Uno dei settori più bersagliati dagli hacker è naturalmente quello bancario-assicurativo: ne hanno parlato Remo Marini, Head of service line security di Unicredit Business integrated solutions, e Andrea Pontoni, Head of Group It audit di Generali. Marini ha ribadito l’importanza della formazione delle risorse interne per mettere a punto un’efficace strategia di security, la necessità di coinvolgere ogni livello dell’organizzazione e di puntare sulla fase di intelligence/monitoraggio e di risposta tempestiva all’attacco: non possono passare settimane (a volte mesi) prima di accorgersi dell’intrusione, le aziende devono essere più veloci nel rilevare i data breach. “Il Soc del futuro sarà molto basato sull’intelligence”, ha detto Marini.

Pontoni ha sottolineato il ruolo dell’auditor come collaboratore tanto del dipartimento It che delle funzioni più strettamente business: “Business e It devono lavorare insieme”, ha detto Pontoni. “L’It è diventato fondamentale anche per le assicurazioni, ora che esistono le polizze personalizzate basate sul rilevamento del comportamento degli assicurati. Ma questo esige una solida capacità di proteggere i dati. Il 10% del personale di Generali è It“.

In ambito pubblico, Stefano Plantemoli, security manager del ministero dell’Interno, ha sottolineato quanto sia importante proteggere le strutture It governative: non sono solo appetibili di per sé ma come “ponte” per accedere ad altre banche dati preziose.
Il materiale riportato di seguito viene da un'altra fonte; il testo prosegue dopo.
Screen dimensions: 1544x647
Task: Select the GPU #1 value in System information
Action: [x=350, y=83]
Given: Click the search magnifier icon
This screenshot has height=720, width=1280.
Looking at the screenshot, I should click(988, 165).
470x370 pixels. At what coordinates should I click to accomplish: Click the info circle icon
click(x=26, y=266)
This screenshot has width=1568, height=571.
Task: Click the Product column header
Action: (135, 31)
Per esempio, nel caso del ministero dell’Interno, l’hacker potrebbe voler colpire per “passare” poi alle banche dati delle prefetture o dell’Antimafia. “La cyber security è una necessità per il sistema paese, ma non perché ce lo dice una legge”, ha ammonito Plantemoli. “Il 2016 sarà un anno fondamentale perché è partito Spid ed è stata approvata la nuova direttiva europea sulla protezione dei dati che chiede la nomina di un Data protection officer e esige di segnalare le intrusioni entro 48 ore dal rilevamento”. Anche in un quadro internazionale pieno di sfide (i contrasti tra super potenze, la lotta all’Isis che spesso si combatte nel cyber spazio), l’Italia, come parte della Nato, è chiamata a rafforzare la sua cyber sicurezza, aumentando la visibilità che ha sui suoi sistemi e banche dati e irrobustendo tecnologie e risorse (persone e capitali) per difendersi.
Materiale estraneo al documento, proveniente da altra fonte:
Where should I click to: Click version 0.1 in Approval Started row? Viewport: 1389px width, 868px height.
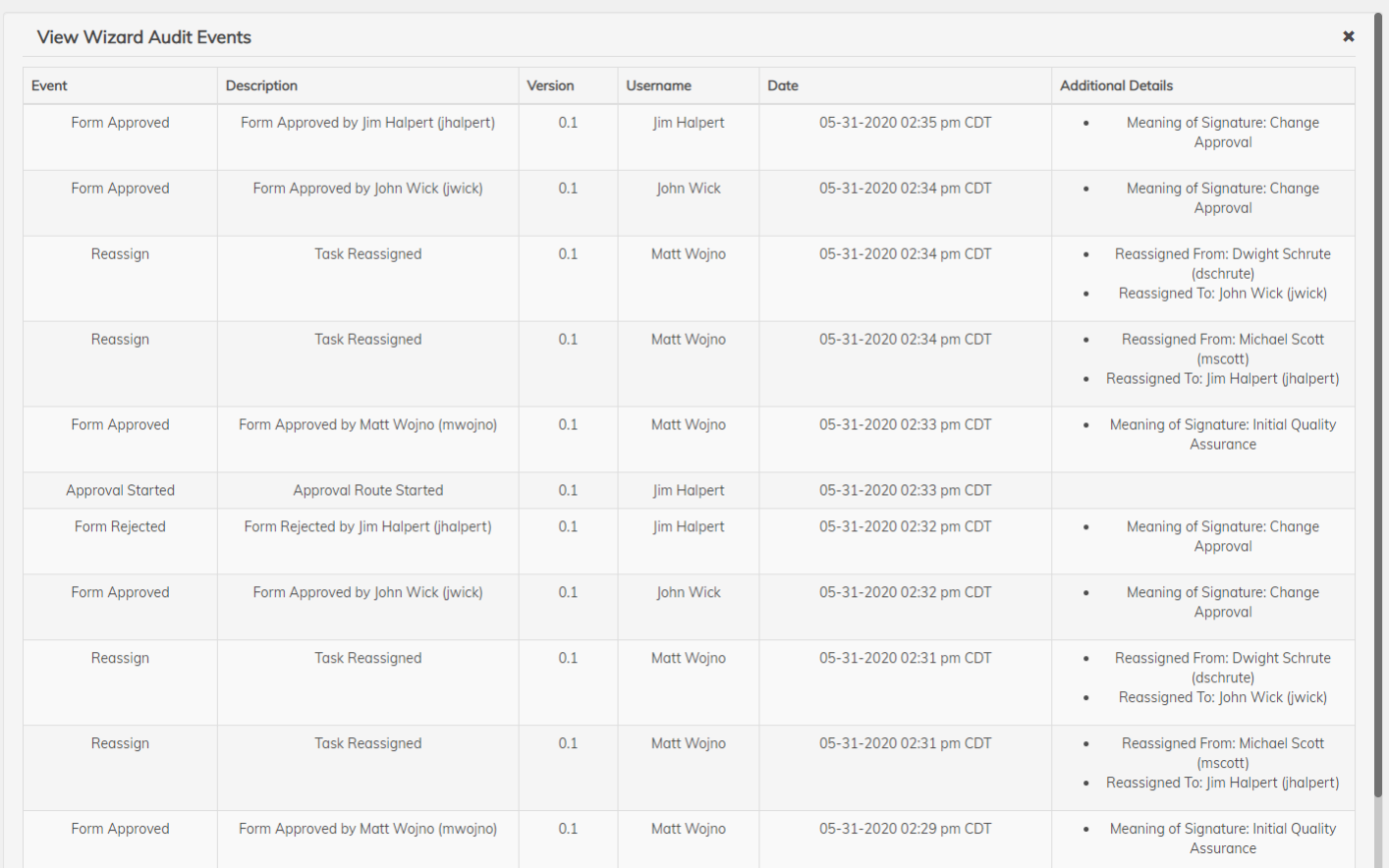(x=568, y=490)
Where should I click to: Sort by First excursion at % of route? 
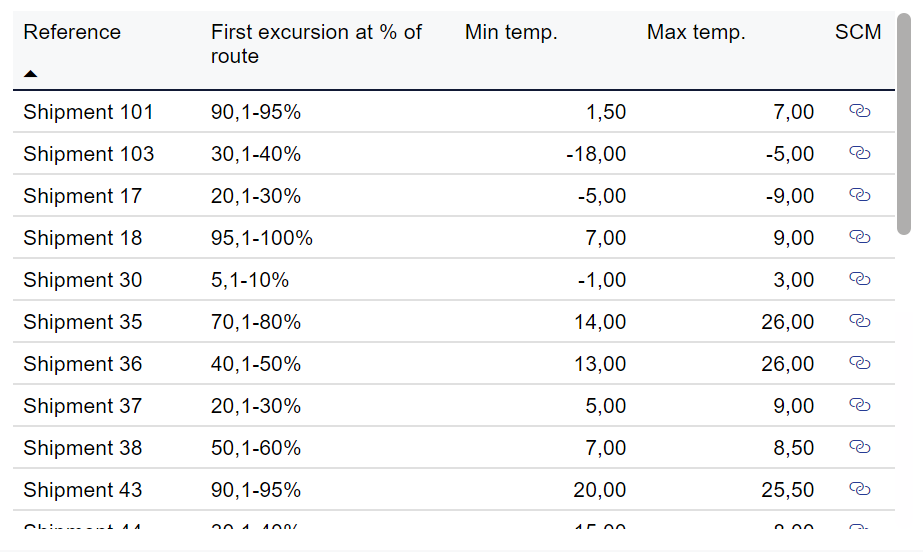[316, 44]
Sempre sul tema della cyber difesa delle nazioni, Maurizio La Puca, vice comandante dello Stato maggiore della Difesa (Comando interforze cibernetiche), ha ricordato i passi fatti per allinearsi al Piano nazionale per la protezione cibernetica che l’Italia ha varato, come la trasformazione del Soc della Difesa in Cert, per garantire maggiore capacità di risposta alle emergenze, e le collaborazioni con le università per la formazione e l’aggiornamento delle risorse.